[PROBLEM TO SOLVE] Retype, unchanged, the part of the text on heroin and naloxone that begins at the words "Heroin – AKA" and stops after the words "of the drug.".

[SELECTED EXTRACT]
---+---

Heroin and Naloxone

Heroin – AKA – smack, horse, brown sugar, dope, H, junk, skag, skunk, white horse, China white and Mexican black tar.
Heroin is highly addictive and an overdose is real and can be fatal.

What is heroin?  It is an opiate which is derived naturally from the flowers of the poppy plant or synthetic substitutes.  It is a white to dark brown powder or tar like substance.
Heroin can be injected into the vein (mainlining), injected into a muscle, placed on tinfoil and inhaled as smoke through a straw, snorted as powder via the nose or smoking. All of these are equally addictive and cause some serious health problems.
Heroin enters the brain very quickly making it highly addictive.  Over a period of time, the user develops a tolerance to the drug meaning that they will need more and more of the drug.
Heroin carries the risk of strong physical dependence when your body adapts to the drugs presence causing withdrawals.  What are the symptoms of withdrawals?  Symptoms include muscle and bone pain,­­­­ diarrhea and vomiting when they stop using.  Long time heroin users can begin to experience withdrawals as little as a few hours after use.
Heroin suppresses breathing which can cause an overdose and even death.  Heroin often has additives that will not dissolve in the bloodstream which can cause a blood clot and travel to the lungs, liver, heart, or brain which is instantly fatal.
Naloxone is a special narcotic drug that reverses the effects of other narcotic medicines.  Naloxone is used to reverse the effects of other narcotic drugs used during surgery or to treat pain.  Naloxone may also be used to treat narcotic drug overdose or to diagnose narcotic drug addictions.
Image result for naloxone
                                                                     uchealth.org
Police, firefighters and other first responders now carry naloxone to help people who have overdosed.  You can give naloxone via shot or nasal spray.
Symptoms of someone who may have overdosed include:
  • Be breathing very slow or not breathing
  • Have bluish or purplish lips or fingernails
  • Be limp
  • Be vomiting or gurgling
  • Not wake up or respond if you try to rouse them
If a person shows signs of an overdose:
  • Call 911 right away
  • Begin rescue breathing if the person is not breathing
  • Give the person naloxone if available
Naloxone can cause the person to go into withdrawal.  He may:
  • Throw up
  • Shake fiercely
  • Sweat
Make sure that the person is seen by a doctor if given naloxone.
In about 1/3 of the states and the District of Columbia, Good Samaritan laws protects a person who helps someone during an overdose.

---+---

[DATA]
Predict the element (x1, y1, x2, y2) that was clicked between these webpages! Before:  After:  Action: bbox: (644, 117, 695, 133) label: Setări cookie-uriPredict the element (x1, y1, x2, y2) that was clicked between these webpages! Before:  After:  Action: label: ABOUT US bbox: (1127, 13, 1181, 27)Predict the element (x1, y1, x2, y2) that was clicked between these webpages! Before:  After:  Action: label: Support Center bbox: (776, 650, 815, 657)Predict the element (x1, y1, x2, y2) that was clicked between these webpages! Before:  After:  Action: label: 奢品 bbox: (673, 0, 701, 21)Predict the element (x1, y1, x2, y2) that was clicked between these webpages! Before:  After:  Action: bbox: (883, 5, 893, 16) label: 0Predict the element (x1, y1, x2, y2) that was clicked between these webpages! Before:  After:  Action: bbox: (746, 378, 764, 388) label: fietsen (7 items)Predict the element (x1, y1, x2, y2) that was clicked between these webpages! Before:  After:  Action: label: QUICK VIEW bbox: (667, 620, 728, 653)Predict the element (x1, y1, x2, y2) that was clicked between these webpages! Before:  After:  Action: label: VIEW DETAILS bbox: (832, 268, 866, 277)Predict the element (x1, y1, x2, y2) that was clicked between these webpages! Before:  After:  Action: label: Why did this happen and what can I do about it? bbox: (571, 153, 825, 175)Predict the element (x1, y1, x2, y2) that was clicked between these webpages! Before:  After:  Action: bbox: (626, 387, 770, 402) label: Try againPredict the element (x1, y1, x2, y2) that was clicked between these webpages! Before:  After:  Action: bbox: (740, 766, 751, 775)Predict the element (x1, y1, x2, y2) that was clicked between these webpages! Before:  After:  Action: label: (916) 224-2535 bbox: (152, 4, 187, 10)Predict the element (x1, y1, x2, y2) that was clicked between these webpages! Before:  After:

---+---

[REPLY]
Heroin – AKA – smack, horse, brown sugar, dope, H, junk, skag, skunk, white horse, China white and Mexican black tar.
Heroin is highly addictive and an overdose is real and can be fatal.

What is heroin?  It is an opiate which is derived naturally from the flowers of the poppy plant or synthetic substitutes.  It is a white to dark brown powder or tar like substance.
Heroin can be injected into the vein (mainlining), injected into a muscle, placed on tinfoil and inhaled as smoke through a straw, snorted as powder via the nose or smoking. All of these are equally addictive and cause some serious health problems.
Heroin enters the brain very quickly making it highly addictive.  Over a period of time, the user develops a tolerance to the drug meaning that they will need more and more of the drug.